## Task instructions
Continue the text on orthodontic retainers from the point where it ends.

## Extract to read
=== Section Start ===
Orthodontic Retainers, why they are needed. Everyone needs some kind of retainer after they finish up with their braces or Invisalign treatment. Your teeth have memory, and for most people, their teeth want to move back in the direction they came from. The amount of movement varies from person to person. Some people are lucky and their teeth don’t move very much. Others see a more significant amount of movement.
When asked by my adult patients why retainers are needed, I pose them this question. “Can you name one part of your body that hasn’t changed over the last 30 or 40 years?” Our bodies change as we age, and that includes your teeth. They are not set in stone. You can generate a lot of force when you bite down. These forces are transmitted to the teeth and they can move the teeth around. This is especially true for people that grind their teeth (brux) in their sleep.
=== Section End ===
## Provided information
=== Section Start ===
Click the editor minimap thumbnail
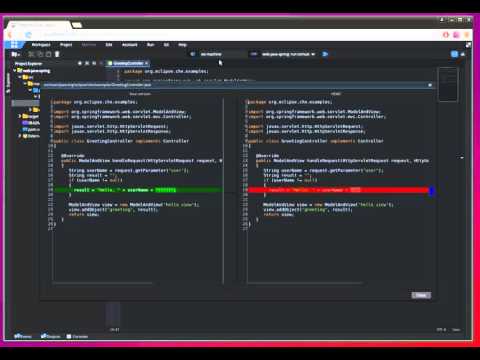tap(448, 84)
=== Section End ===
=== Section Start ===
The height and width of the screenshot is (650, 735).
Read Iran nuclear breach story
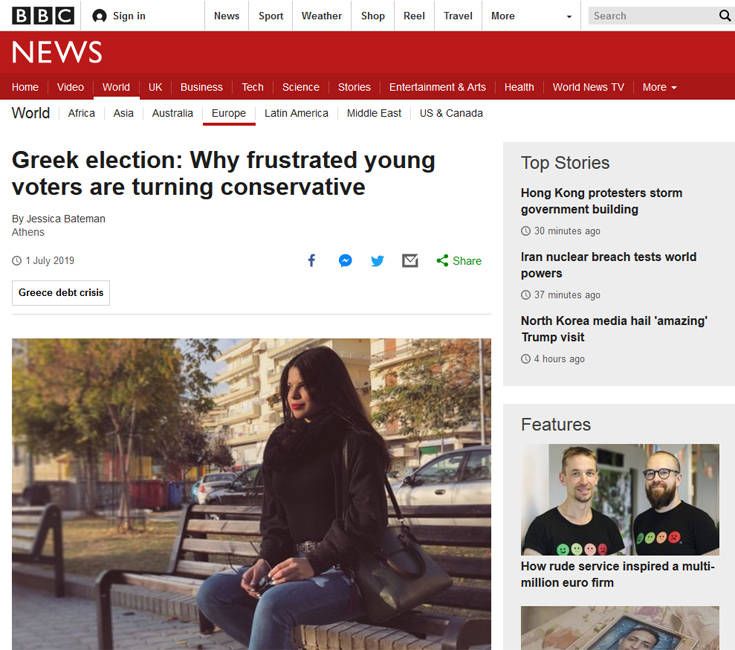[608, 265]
=== Section End ===
## Output of the exercise
The most common reason I see people in their 30’s or 40’s to get their teeth straightened for a second time is because they stopped wearing their retainers and their lower teeth crowded up. It is for this reason I typically use a bonded (fixed) retainer on the inside of the lower front 6 teeth after we are done with treatment. It is not visible to others and after a day or two people really don’t notice them that much. Those bite forces I mentioned earlier have a tendency to make the lower canine teeth collapse inward toward the tongue over time. As the canine teeth drop back, the lower front teeth (incisors) tend to crowd up. With the lower bonded retainer in place this can’t happen. Of course, if someone doesn’t want this type of retainer, I will make them a removable retainer.
For most of our patients, we make a removable upper retainer. This is either a traditional retainer that has the wire that goes across the front teeth, or a clear plastic retainer that is form fitted to the teeth. Both types have their advantages. The nice aspect of a traditional retainer is that the orthodontist can move teeth with it (we can with the clear retainer as well, but on a much more limited basis). If a tooth moves, I can put a bend in the wire and move it back. Having said that, whenever possible, I do like to use the clear retainer. It’s clear! People can’t really see it, and patient compliance is higher with this type of retainer.
When we have a patient that started out with a very large gap between their upper front teeth, in addition to the removable upper retainer, we may also bond the upper two front teeth together to prevent the gap from opening again.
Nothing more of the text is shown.